■ Required action ■
Transcription, pictures excluded: write out the data below exactly.

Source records
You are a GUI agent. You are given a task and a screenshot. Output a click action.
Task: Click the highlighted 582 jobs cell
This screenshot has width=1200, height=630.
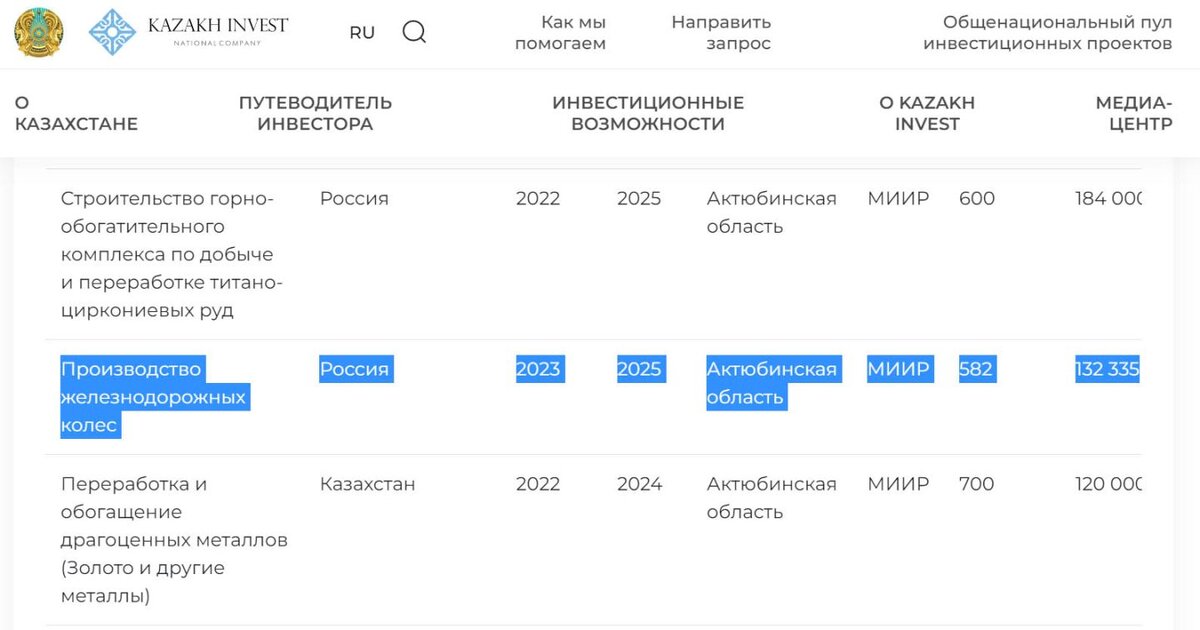[976, 369]
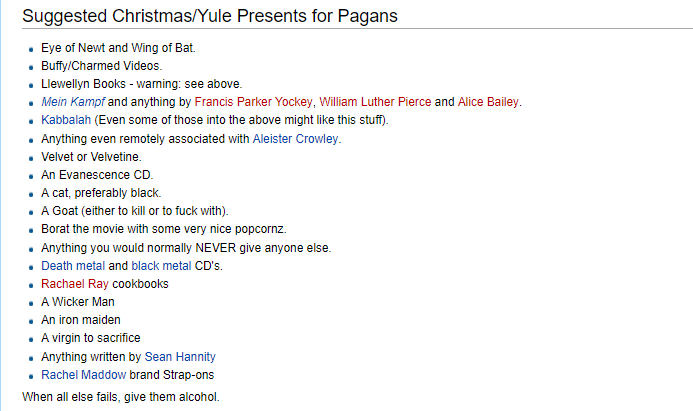Click the 'Eye of Newt' list item
This screenshot has width=693, height=411.
click(118, 48)
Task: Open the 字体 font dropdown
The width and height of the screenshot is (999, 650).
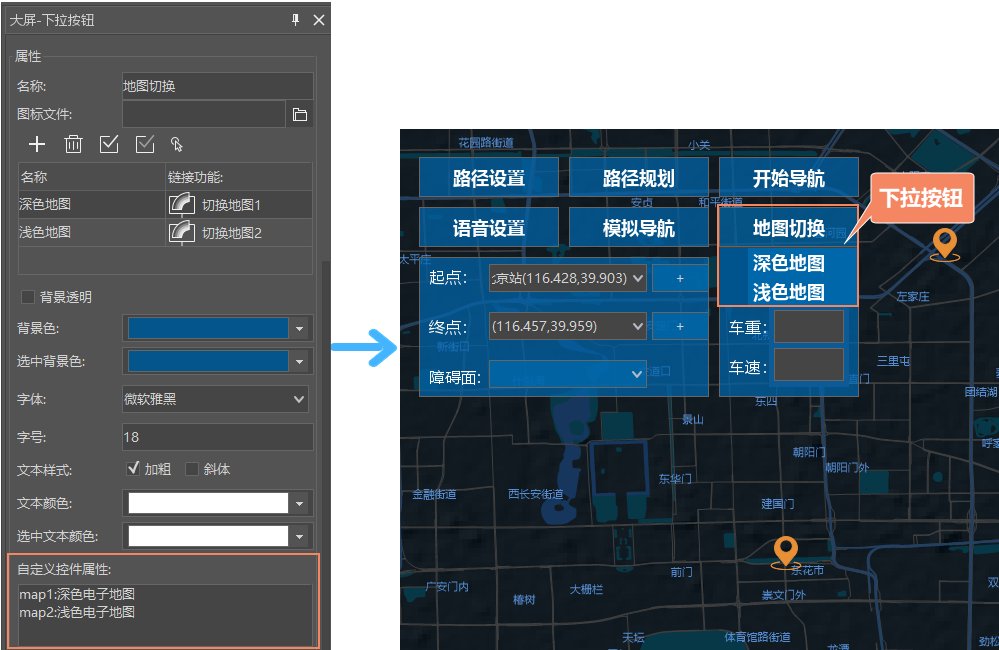Action: pos(215,400)
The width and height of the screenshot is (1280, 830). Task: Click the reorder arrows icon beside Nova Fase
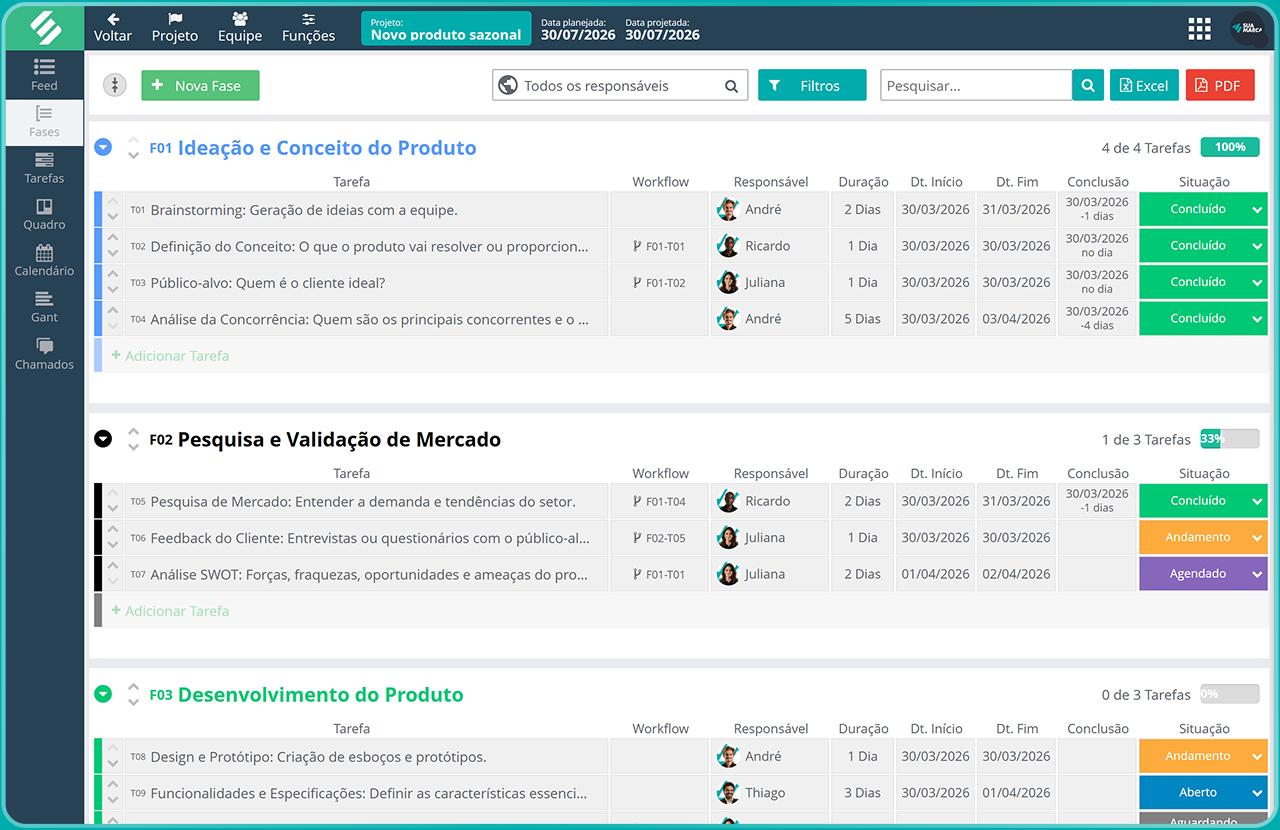click(114, 85)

■ Response for this exercise ■
You are a GUI agent. You are given a task and a screenshot. Output a click action.
Task: Click the highlighted 582 jobs cell
This screenshot has width=1200, height=630.
[976, 369]
Click the 'Eye of Newt' list item
This screenshot has width=693, height=411.
click(118, 48)
Task: Open the 字体 font dropdown
The width and height of the screenshot is (999, 650).
Action: pos(215,400)
The width and height of the screenshot is (1280, 830). Task: Click the reorder arrows icon beside Nova Fase
click(114, 85)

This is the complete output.